You don’t get any sort of financial assistance?
I grew up on the poverty line. Food Stamps and Affortable Housing programs got us by.
I worked my ass off to get above the threshold of qualifying for any sort of assistance, and now I live at about the same level because food and rent eat up the difference between what I make and what my parents made.
Nope, no direct financial assistance. Though my parents are close by, and do help with things like inviting me over to dinner like once a month and helping me buy used furniture, if that counts. I shop very frugally and don’t have expensive hobbies. The only thing I’m really missing is savings.
What’s even the point of your comment, I’m not trying to be rude it just seems unhelpful and the attitude is prevalent. Sure, if people adjust their habits they could make due, but the problem is the fucking robbery of all working people so it’s just wasting time bickering with points like this.
The point is that there is something fishy going on if you make $150k and still can’t make ends meet.
My hunch is that there is obvious excess spending on things that aren’t needed, and downsizing is the best solution. Families don’t need a $80k SUV when a sedan would do for example. Joneses be damned.
Your 150k number continues to highlight how oblivious you are to the current state of the economy.
1 mil… maybe that has gotten past the orphan crushing machine/boring dystopia threshold, but there is almost no physical quality of life difference between someone making 50k a year and someone making 150k a year.
How does the old adage go?
Mo money mo problems.
Yeah, I was making a flat 50k a few years ago, and seeing some college classmates making three times as much complaining about how poor they were could only make me laugh.
I’m doing much better now, but it still drives me nuts when people don’t know how to appreciate what they have.

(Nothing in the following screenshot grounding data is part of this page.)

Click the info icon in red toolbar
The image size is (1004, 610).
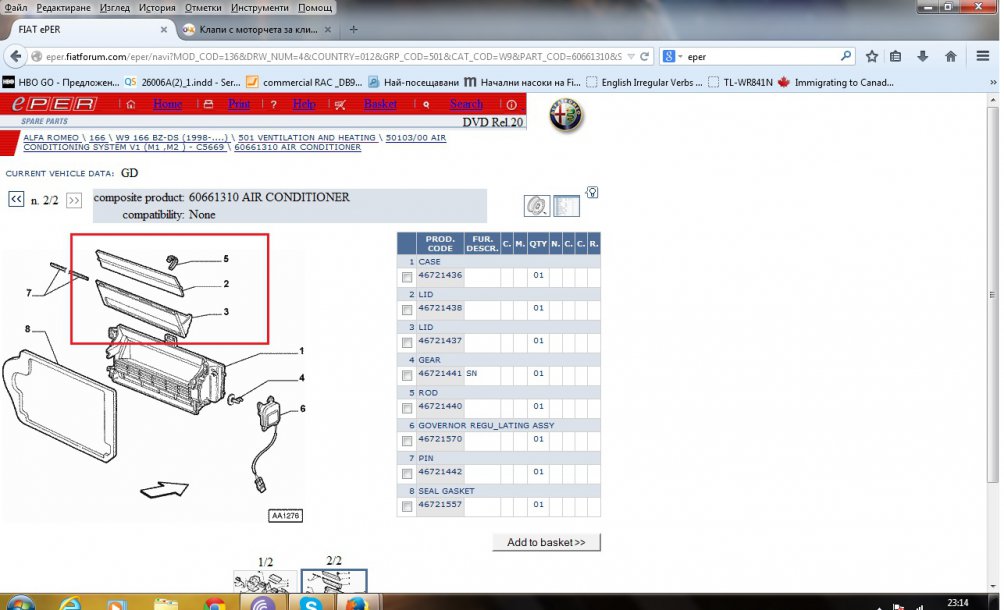pos(512,104)
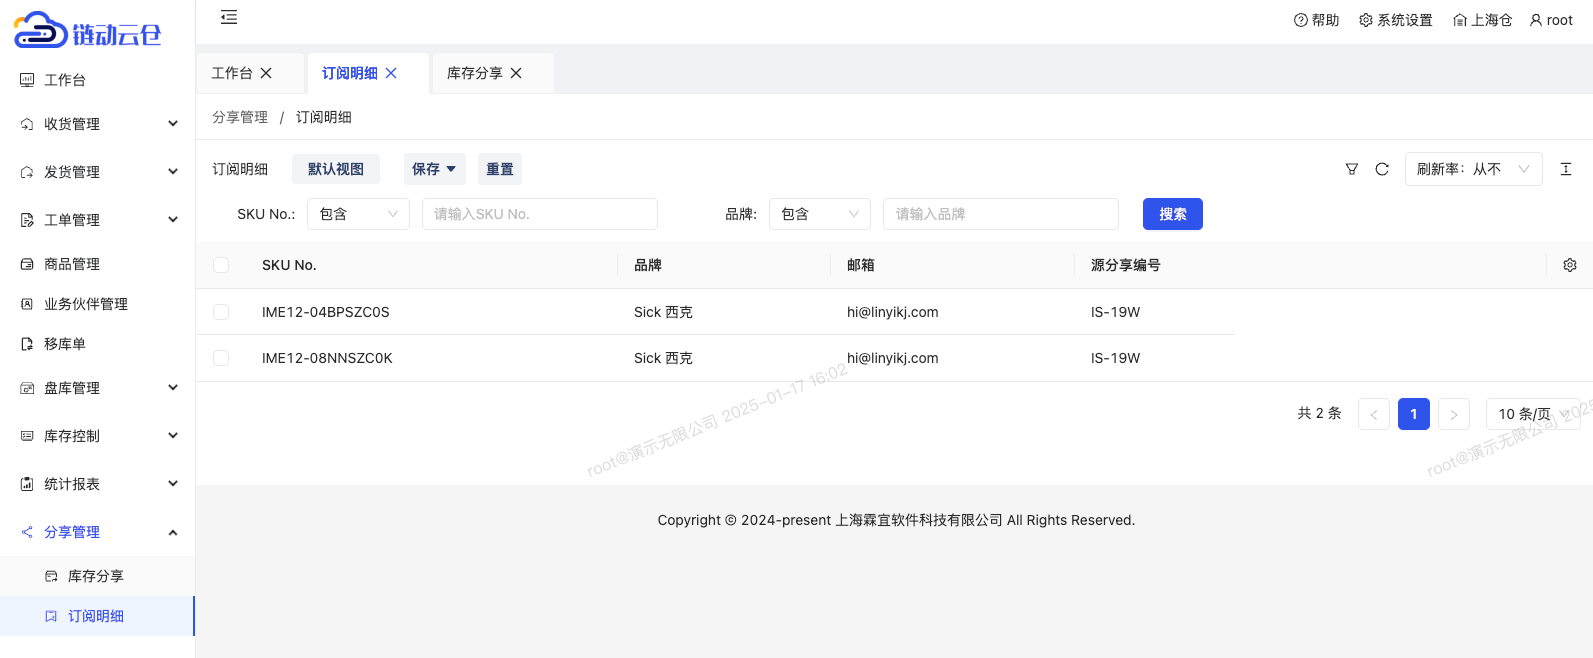Click the SKU No. input field
This screenshot has height=658, width=1593.
539,214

Someone can appreciate what they have and still struggle to support a family, repair and maintaine a house, pay deductibles and co-pays for medical treatments, support an unemployed or ailing family member, pay student loans, pay car loans, send remittances to family in a home country, etc. They could simply live in a HCOL area. There are many not unusual scenarios that could have a household making $150k/year struggle.